There is nothing bad I could say about this table in terms of performance. I've equipped this table with a Shure M91 aka Realistic R1000 and put a new aftermarket stylus. A new belt from Germany, a good servicing and quick polishing of the dustcover and it's ready to go!

Additional Link!

Sanyo TP-1020 Turntable

That's right, I got myself a Sanyo! It's actually not a bad unit when you start stripping it down. I know, the overall black motif isn't awe-inspiring but, it is quite the performer. It's definitely better built than some other turntable I've come across. The motor, especially, is quite good.

So, what can I say about this Sanyo? Well, it's definitely a CEC built table. Apparently, it as a twin called the Grundig PS-1020, tonearm looks different but, probably performs the same. It's your typical Japanese made direct drive turntable, 2-speed, pitch control and automatic return/reject (semi-automatic). It was a quite easy to work, everything was laid out nicely and everything was within reach to get too. Definitely better built than some of the Japanese turntables of the late 70s and into the 80s.
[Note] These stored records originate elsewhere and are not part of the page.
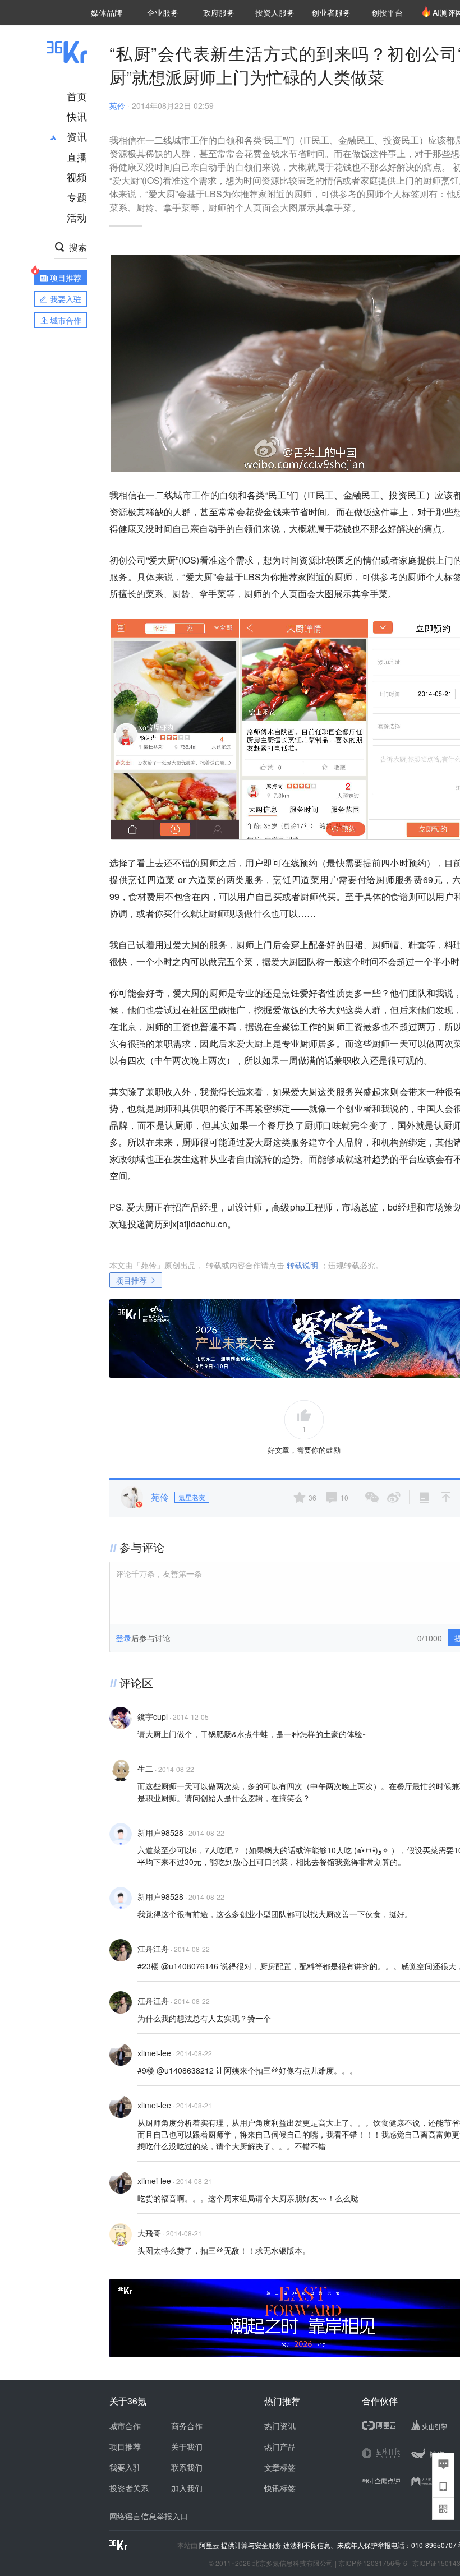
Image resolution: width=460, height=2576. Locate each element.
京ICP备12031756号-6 (372, 2563)
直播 (77, 156)
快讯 (77, 116)
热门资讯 (280, 2425)
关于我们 (187, 2446)
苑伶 (117, 105)
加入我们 (187, 2488)
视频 (77, 176)
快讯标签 (280, 2488)
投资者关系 (129, 2488)
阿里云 (210, 2545)
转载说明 (302, 1265)
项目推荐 (131, 1280)
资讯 (77, 136)
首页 (77, 96)
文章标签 (280, 2467)
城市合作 (125, 2425)
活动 (77, 217)
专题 (77, 197)
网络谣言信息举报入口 (148, 2516)
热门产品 (280, 2446)
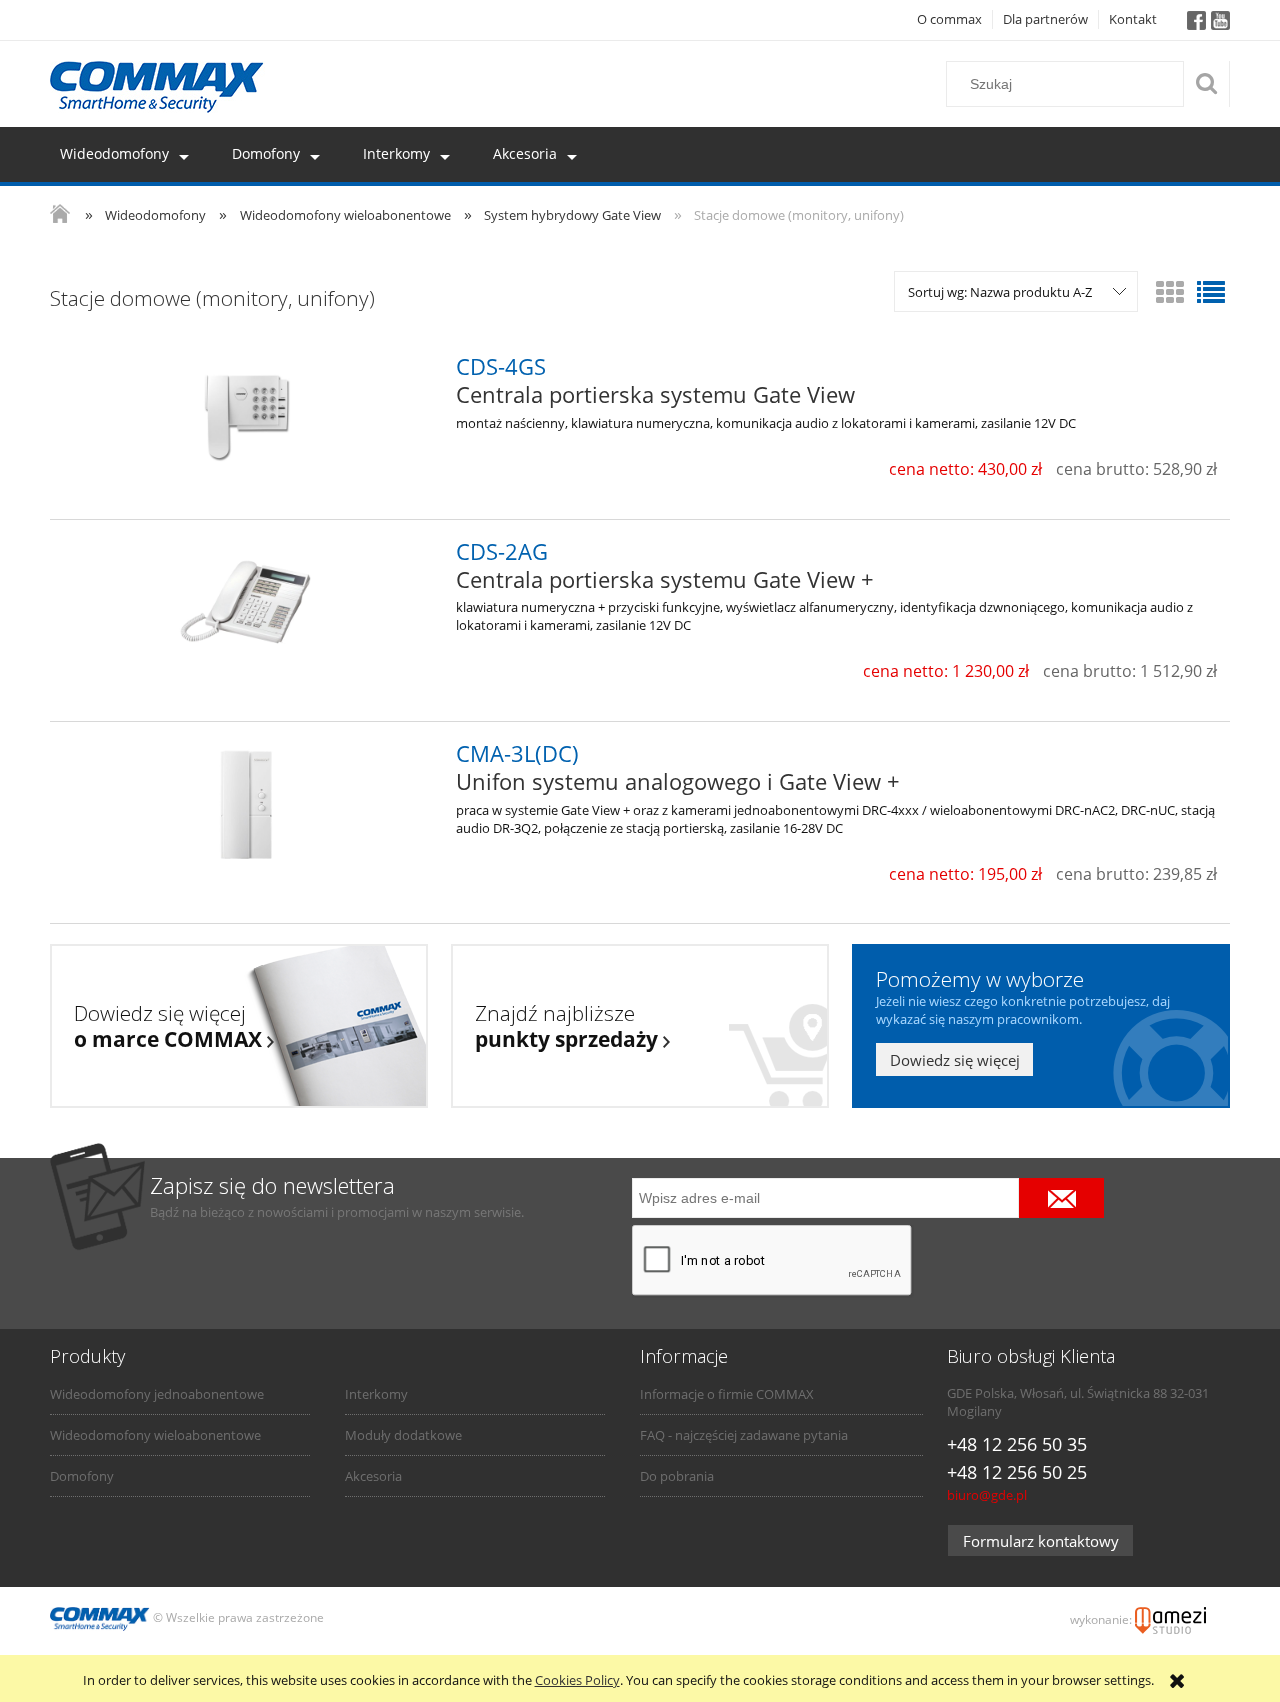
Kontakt (1133, 19)
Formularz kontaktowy (1041, 1541)
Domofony (82, 1476)
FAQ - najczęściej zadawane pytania (744, 1435)
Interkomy (376, 1394)
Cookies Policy (577, 1680)
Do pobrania (677, 1476)
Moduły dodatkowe (403, 1435)
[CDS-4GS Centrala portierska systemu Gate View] (247, 418)
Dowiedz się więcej (955, 1060)
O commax (949, 19)
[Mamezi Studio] (1170, 1619)
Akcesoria (373, 1476)
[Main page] (157, 87)
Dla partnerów (1045, 19)
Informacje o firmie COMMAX (727, 1394)
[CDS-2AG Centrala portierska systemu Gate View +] (247, 603)
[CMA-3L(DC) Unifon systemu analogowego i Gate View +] (247, 805)
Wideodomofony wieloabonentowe (155, 1435)
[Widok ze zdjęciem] (1170, 292)
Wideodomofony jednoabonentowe (157, 1394)
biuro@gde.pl (987, 1495)
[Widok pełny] (1211, 292)
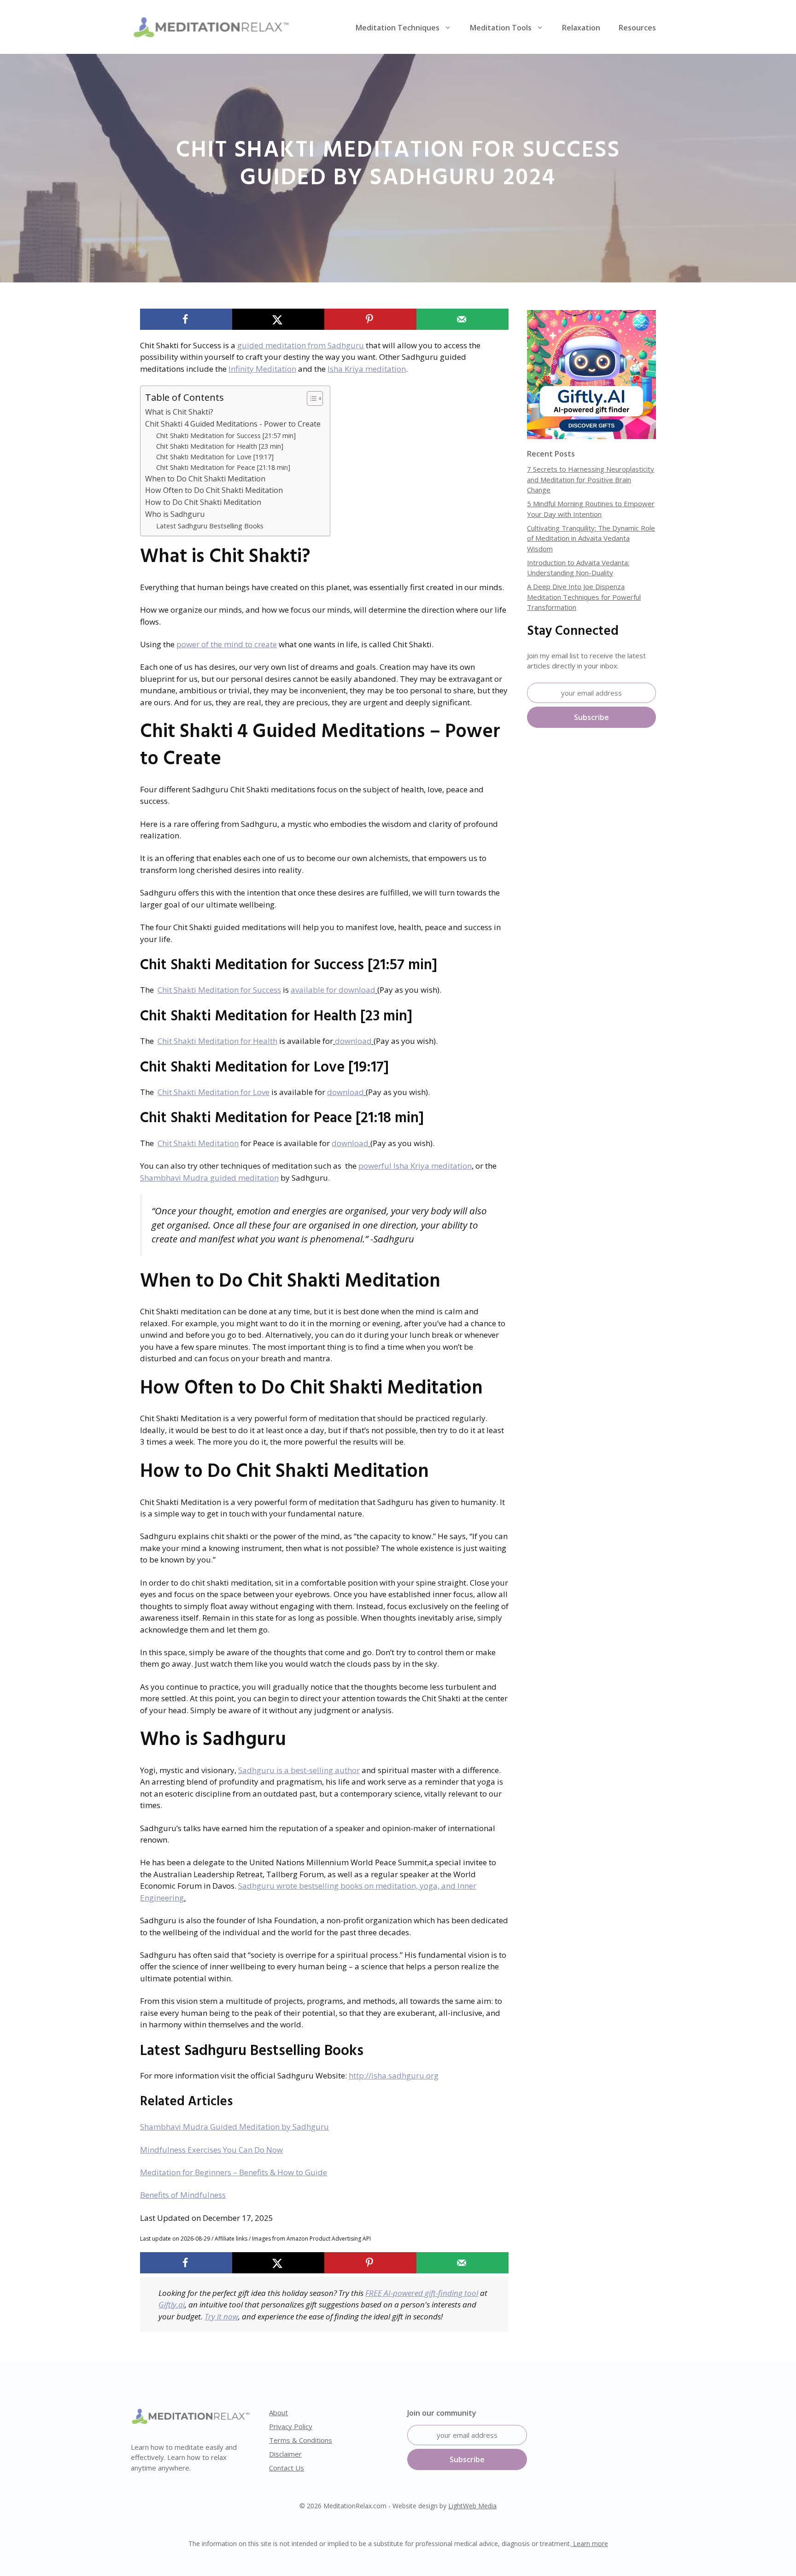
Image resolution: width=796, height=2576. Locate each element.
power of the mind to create (226, 644)
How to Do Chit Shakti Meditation (203, 502)
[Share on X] (278, 319)
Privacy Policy (290, 2426)
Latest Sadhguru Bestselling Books (209, 525)
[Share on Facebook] (186, 319)
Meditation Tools (501, 28)
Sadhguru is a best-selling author (299, 1770)
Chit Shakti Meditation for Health (217, 1041)
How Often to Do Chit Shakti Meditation (214, 490)
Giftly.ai (171, 2304)
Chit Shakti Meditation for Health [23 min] (219, 446)
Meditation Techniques (397, 28)
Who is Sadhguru (175, 514)
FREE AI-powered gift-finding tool (421, 2293)
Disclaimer (285, 2454)
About (278, 2412)
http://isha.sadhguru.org (394, 2075)
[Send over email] (462, 319)
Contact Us (286, 2467)
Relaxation (581, 28)
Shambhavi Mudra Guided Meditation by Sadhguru (234, 2126)
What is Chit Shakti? (179, 412)
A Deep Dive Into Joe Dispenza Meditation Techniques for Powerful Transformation (584, 597)
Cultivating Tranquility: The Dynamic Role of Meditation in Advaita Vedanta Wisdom (591, 538)
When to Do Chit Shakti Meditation (205, 479)
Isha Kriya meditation (367, 368)
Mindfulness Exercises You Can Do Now (211, 2149)
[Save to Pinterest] (370, 319)
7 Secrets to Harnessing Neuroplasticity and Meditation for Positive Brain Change (590, 479)
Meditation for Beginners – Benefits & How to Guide (233, 2172)
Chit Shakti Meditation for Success (219, 989)
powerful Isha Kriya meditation (415, 1165)
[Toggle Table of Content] (310, 398)
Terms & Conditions (300, 2440)
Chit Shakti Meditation (198, 1143)
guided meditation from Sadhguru (300, 345)
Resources (637, 28)
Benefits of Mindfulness (183, 2195)
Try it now (221, 2316)
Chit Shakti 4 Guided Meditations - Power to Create (233, 424)
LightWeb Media (472, 2505)
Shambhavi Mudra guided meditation (209, 1177)
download (353, 1041)
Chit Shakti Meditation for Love (213, 1092)
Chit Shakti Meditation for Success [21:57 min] (226, 435)
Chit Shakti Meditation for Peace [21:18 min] (223, 467)
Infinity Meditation (262, 368)
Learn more (589, 2543)
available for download (333, 989)
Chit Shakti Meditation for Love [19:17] (215, 456)
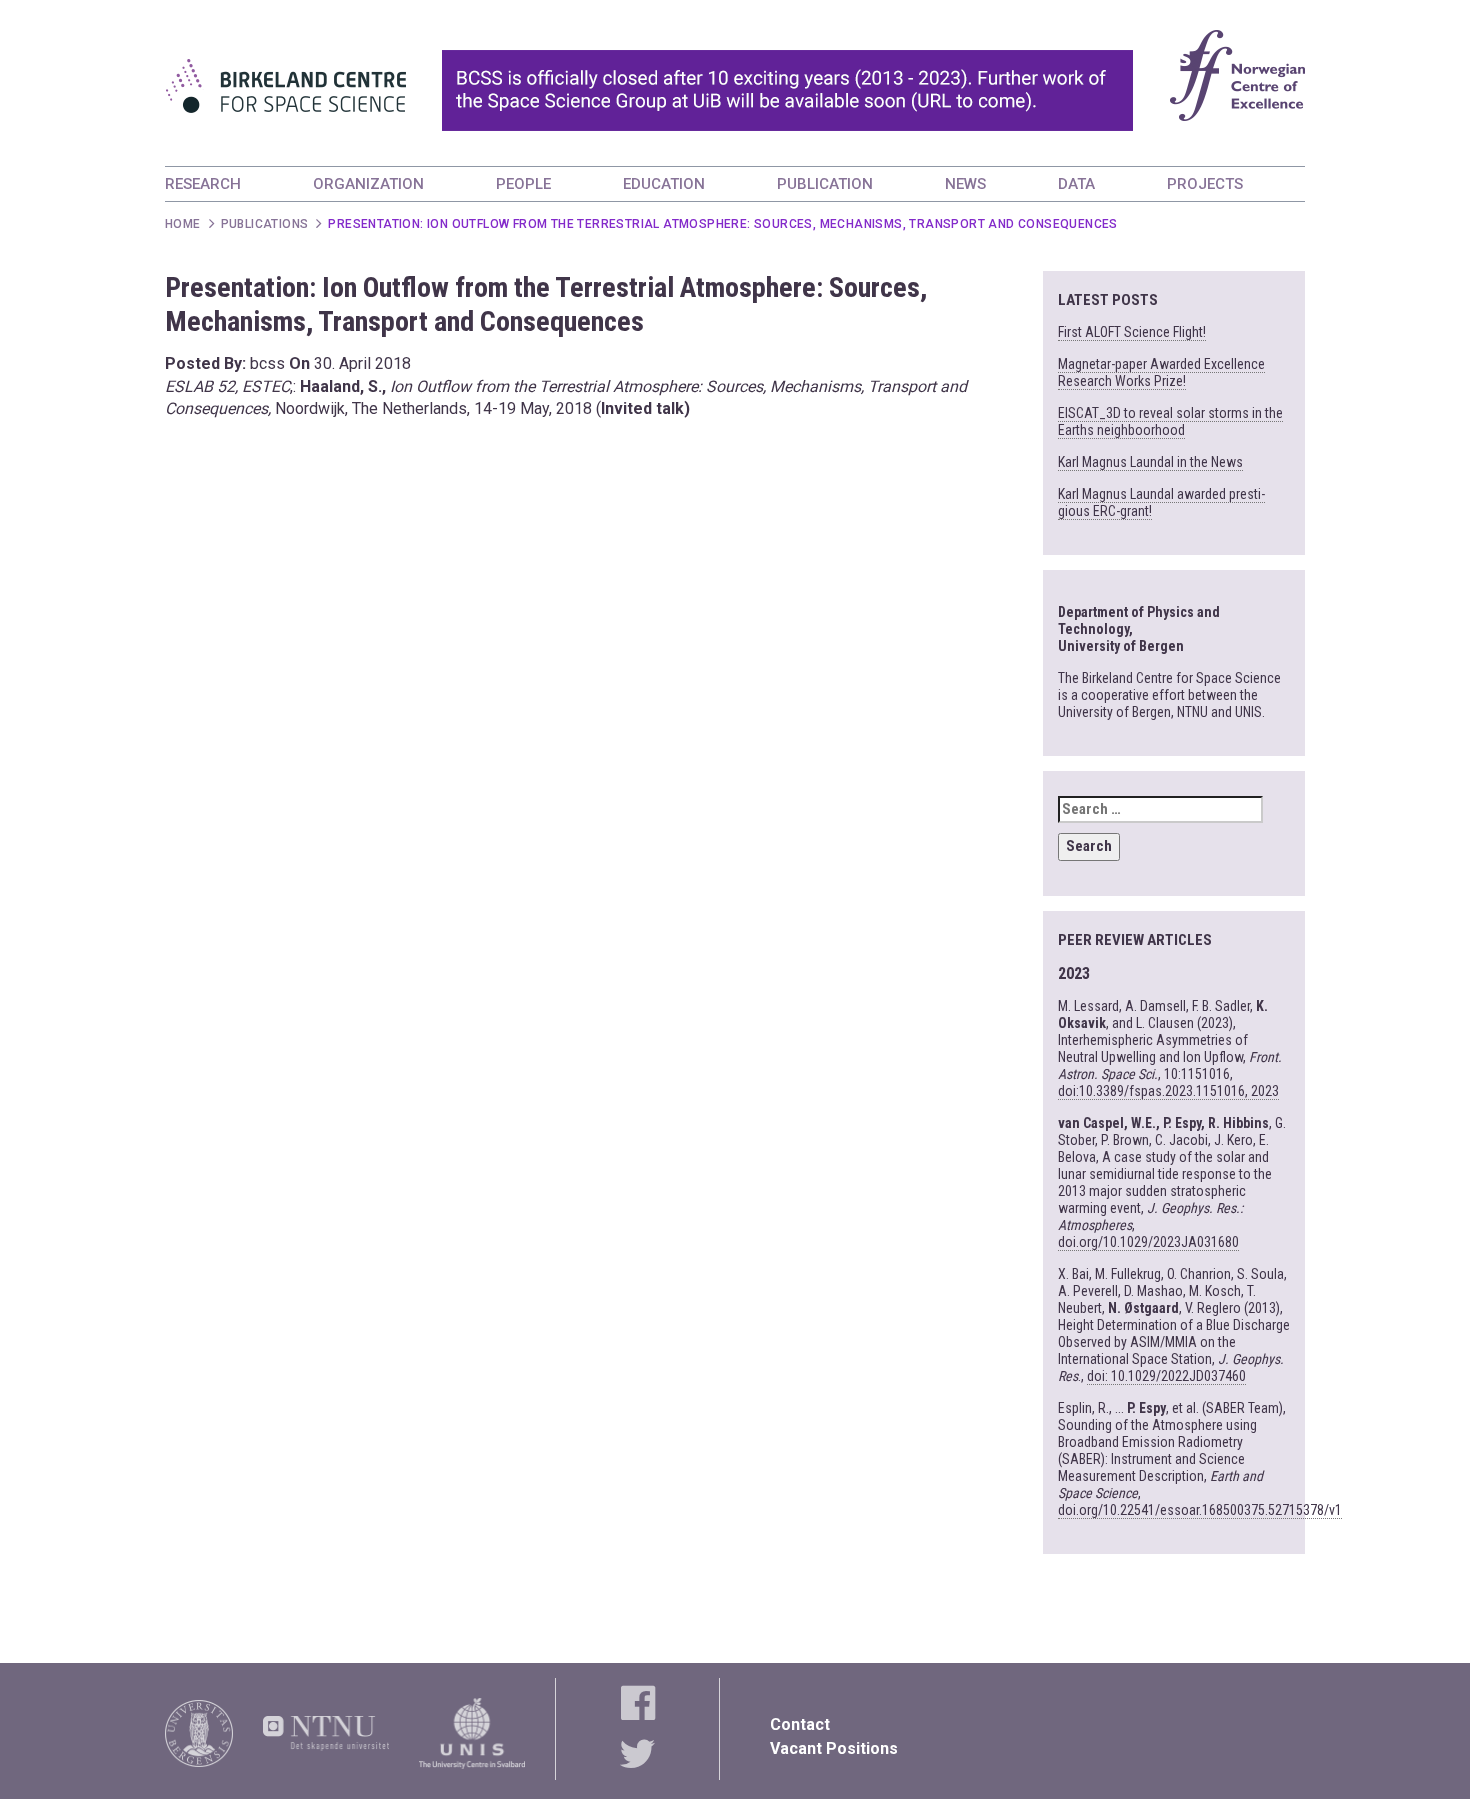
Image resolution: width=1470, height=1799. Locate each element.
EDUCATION (664, 184)
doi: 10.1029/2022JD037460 (1166, 1376)
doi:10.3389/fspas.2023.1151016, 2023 (1168, 1091)
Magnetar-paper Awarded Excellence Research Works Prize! (1161, 372)
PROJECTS (1205, 184)
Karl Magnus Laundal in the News (1150, 462)
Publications (265, 224)
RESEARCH (203, 184)
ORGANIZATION (368, 184)
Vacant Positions (834, 1748)
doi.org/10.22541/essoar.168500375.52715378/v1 (1200, 1510)
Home (183, 224)
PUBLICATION (825, 184)
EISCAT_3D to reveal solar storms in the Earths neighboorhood (1170, 421)
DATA (1076, 184)
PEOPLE (523, 184)
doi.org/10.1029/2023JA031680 (1148, 1242)
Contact (800, 1724)
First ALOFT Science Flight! (1132, 332)
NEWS (965, 184)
I think one of the more common features with the Sanyo is the mirror at the base of the platter. It's an inspection mirror for the needle and I like it!

I found the tonearm to be on the heavy side, so I put a nice ADC QLM on it. It's a very underrated turntable and the only down fall is really the name it's associated with and the black motif.

Overall, it's a well made, reliable turntable from Japan, what's not to like about it? I know I like it and more than I thought I would. Granted, I've always have a soft spot for lesser known direct drive tables from Japan, despite, there were only a handful of companies that made turntables.

This is a great starter table.

Additional Link!

Sunday, 13 March 2016

Marantz 6300 Turntable

One of the holy grail of Marantz turntable, the venerable 6300! It was sure a beauty to behold and wonderful to work on. Super easy to service as there's not a whole lot of moving parts.

The build quality was superb, it reminded me of the Yamaha YP-450, or at least I think it was the YP-450. The whole plinth was a solid or at least layered MDF they only cut out what was needed to fit the component. So, 90% of the plinth was solid. The exterior was a nice thick veneer and the motor was awesome. I've always loved large motors as they always generated more torque and had less variance to weight.

The tone arm was decent, I've seen this tone arm on several CEC labeled turntables and it's well made. The platter is of a good weight, similar weight to the platter on the Technics SL-1500mki.

It had a very interesting feature where you can either set it as a pure manual table or have it auto-lift, no return, at the end of the record and shuts the turntable off. The rest is of your typical turntable being it's a 2 speed with pitch control.

In short, it is a well made table, with a very good motor, decent arm and good specifications all wrapped up in a beautiful wood veneer. Not to mention, out is complete with original headshell, 45rpm adapter and those infamous feet!

This one was serviced with new RCA cables and comes with a Shure M95ED cartridge with original and NOS N95ED stylus. It sounds fantastic, I love Shure cartridges. They are always so clean and neutral.

Now, time for me to be a bit honest. It is a great table but, the name offers more than what the 6300 really is, a nice middle level turntable. I would put it as equal to the Technics SL-1500mki. And, that's all I am going to say...


Hitachi HT-45 Turntable

I know this turntable isn't of the norm that most people want as it doesn't give that vintage vibe. However, the Hitachi HT-45 is still a very capable turntable of the early 80s. Despite having a straight tone arm, it does mean it's a low mass tone arm and generally favours high compliant cartridges like Shures and Audio Technica.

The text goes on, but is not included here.